Looking for a little peace

Si había una palabra para describir Colmar, era colorido. Adrien jamás había visto tantos colores juntos ni casas tan divertidas. Ni que decir de las flores, a pesar de ser ya pleno otoño estas seguían con todo su brillo. Ya había tomado varias fotos, pues quiere recordar cada detalle de lo que verá en este importante viaje.

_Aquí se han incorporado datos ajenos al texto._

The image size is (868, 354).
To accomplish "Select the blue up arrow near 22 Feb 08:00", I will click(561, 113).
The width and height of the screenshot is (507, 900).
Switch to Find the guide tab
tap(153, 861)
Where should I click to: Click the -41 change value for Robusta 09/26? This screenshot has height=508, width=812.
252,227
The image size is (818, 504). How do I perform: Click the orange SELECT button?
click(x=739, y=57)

Nino y Alya le van diciendo como se llaman las tiendas que van pasando, incluso lo hacen probar unas tartas que venden en la calle (estaban un poco frías, pero no iba a actuar como desagradecido ante sus gentiles actos). Por momentos Alya hablaba con alguien por el celular, Nino le decía que no se preocupara, que seguramente era de nuevo Marinette. Y que esas dos no podían estar separadas por mucho tiempo.

—Te lo juro, algunas veces incluso prefiere hacer las videollamadas con ella que conmigo. Consejo del buen Nino, cuando tengas novia jamás serás su prioridad. La mejor amiga va primero.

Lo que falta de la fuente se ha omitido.